Companies in Europe are setting increasingly ambitious growth targets for emerging markets, with three of the continent's biggest names aiming to source half of their revenues from them within six years.
Philips, the Dutch consumer and healthcare group, Renault, the French carmaker, and MAN, the German truckmaker, are all aiming to earn more than half their sales from emerging markets by 2015 to counter slowing growth in the west, their chief executives told the Financial Times. All make about one-third of their revenues in emerging markets such as China, India, Brazil and the Middle East.
Gerard Kleisterlee, chief executive of Philips, said: “I could easily see that by 2015 around half of our revenue will come from these economies. That would put the centre of gravity much more in emerging markets than it is today.”
Hakan Samuelsson, chief executive of MAN, said: “We can never really grow our company significantly with the western European business cycle, so we will use this time now to really strengthen our position in emerging markets.”
Carlos Ghosn, chief executive of Renault, said: “We want to compete in western Europe but this is more of a defensive position. With an emerging market, we are starting with a fresh sheet of paper.”

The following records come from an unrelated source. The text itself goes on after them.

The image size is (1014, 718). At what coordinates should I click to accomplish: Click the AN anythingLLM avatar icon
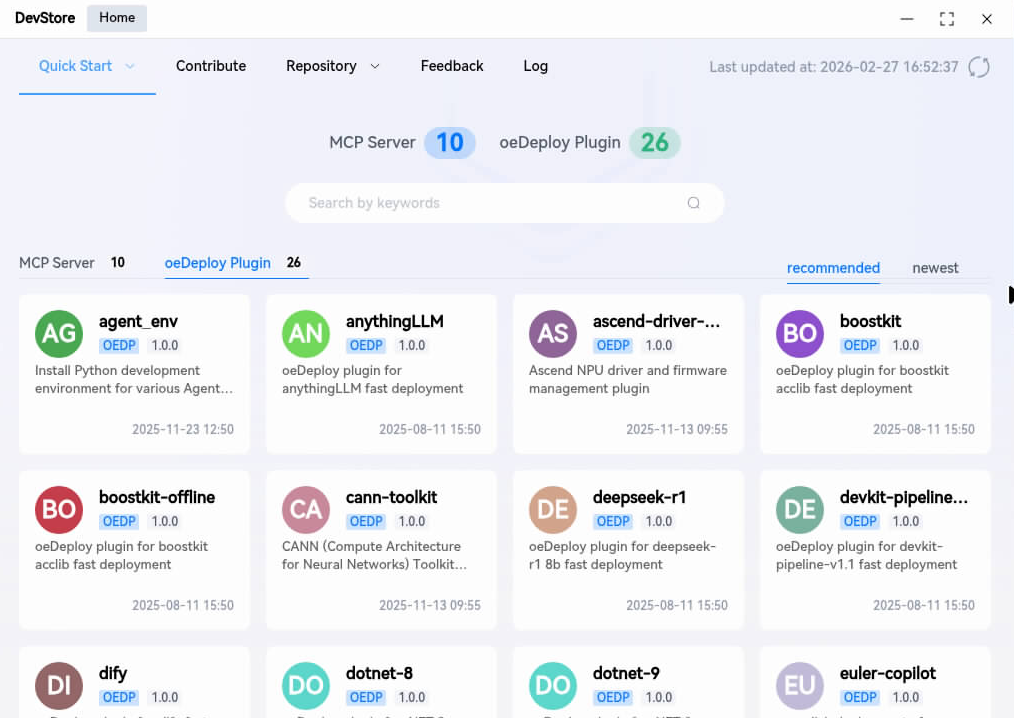[306, 334]
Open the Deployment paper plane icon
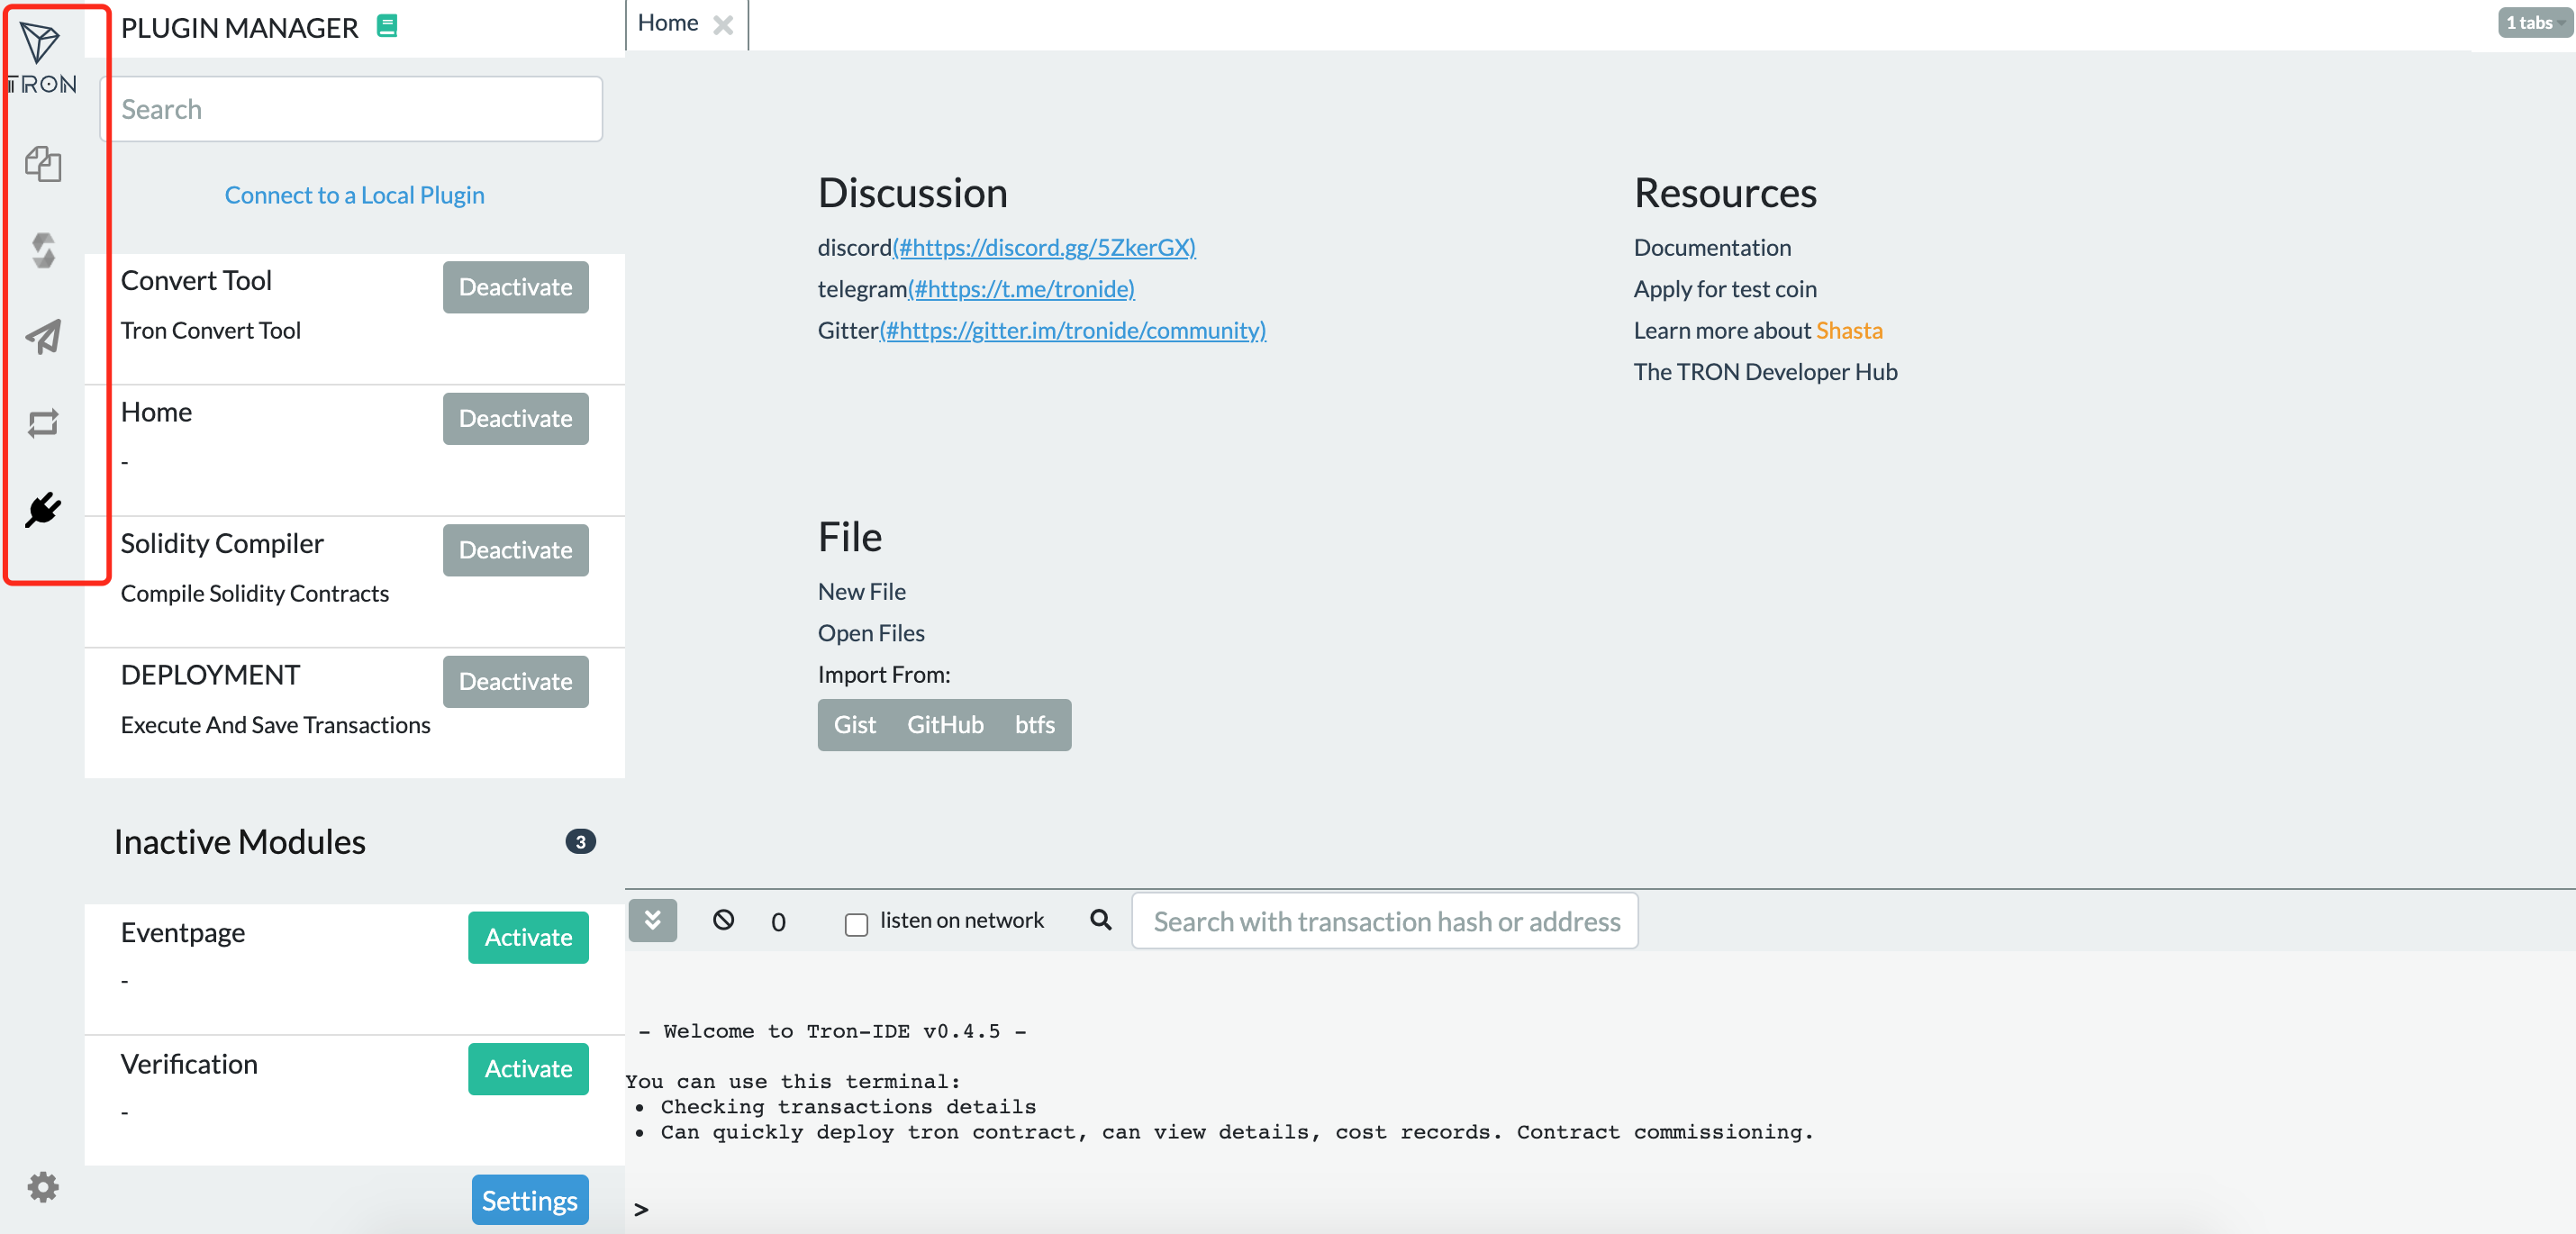The height and width of the screenshot is (1234, 2576). (x=43, y=337)
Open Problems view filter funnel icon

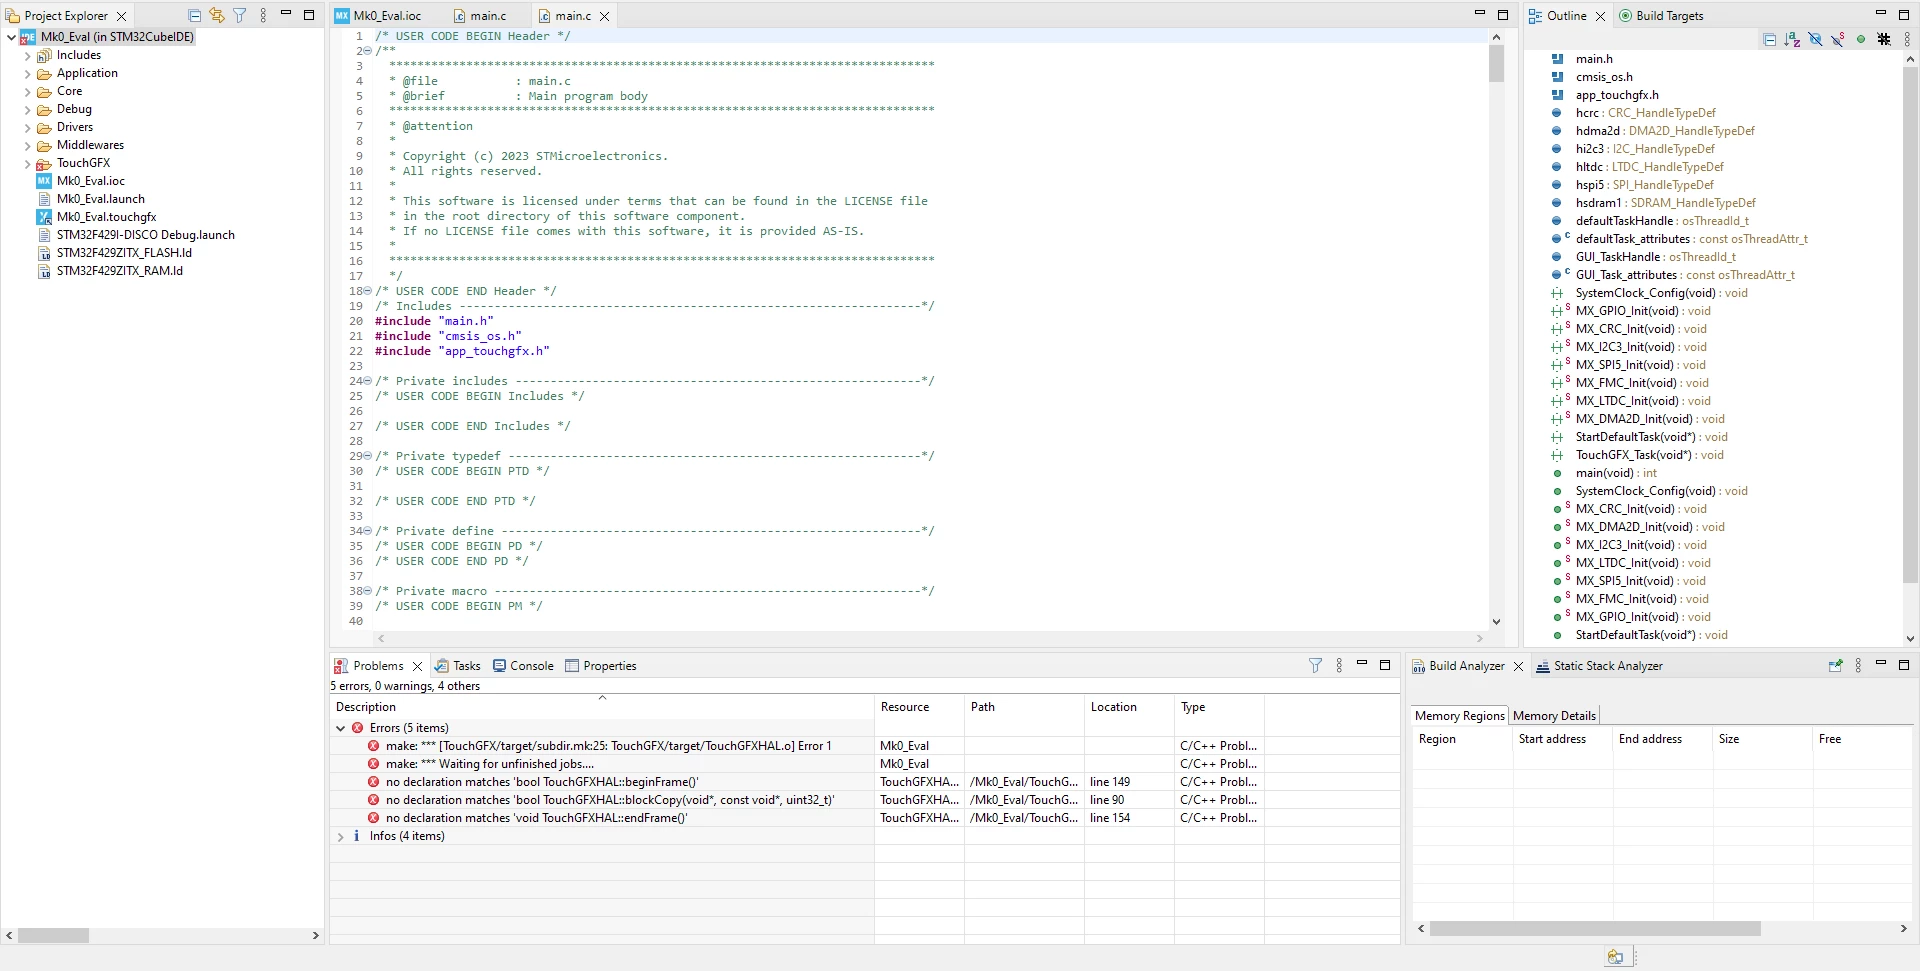pyautogui.click(x=1315, y=666)
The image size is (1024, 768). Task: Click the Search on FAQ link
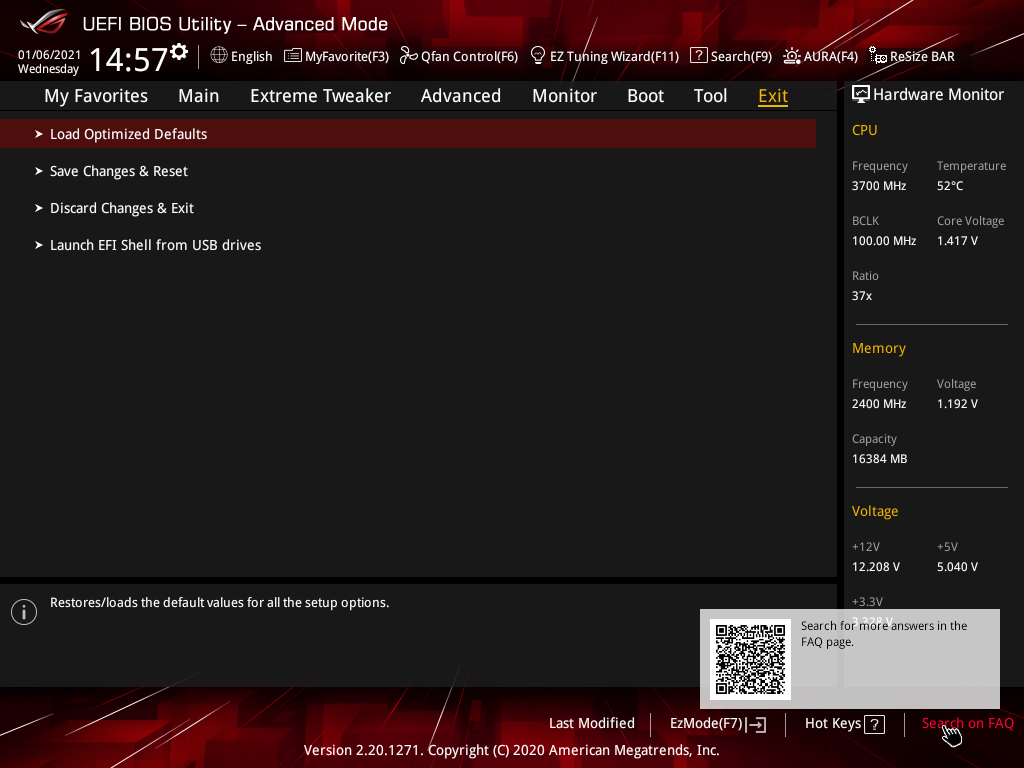pos(967,724)
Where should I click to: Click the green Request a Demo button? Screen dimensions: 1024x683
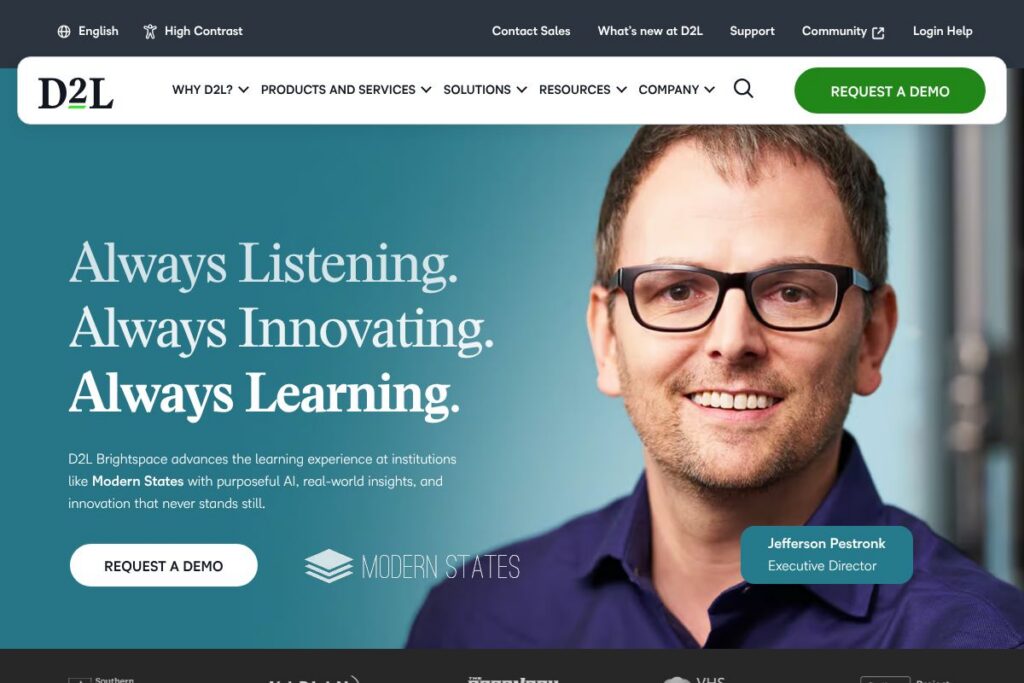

The growing emphasis is likely to mean more manufacturing leaves Europe as companies invest locally in emerging markets in both production and research and development.
Competition in emerging markets is increasingly coming from not only the traditional rivals of US companies but also local groups such as Shanghai Electric in power generation and Huawei in telecommunications equipment.
“A big problem for the Europeans in this part of the world isn't the Americans but the very rapidly improving Chinese or Indian,” said David Michael, head of Boston Consulting Group's globalisation practice.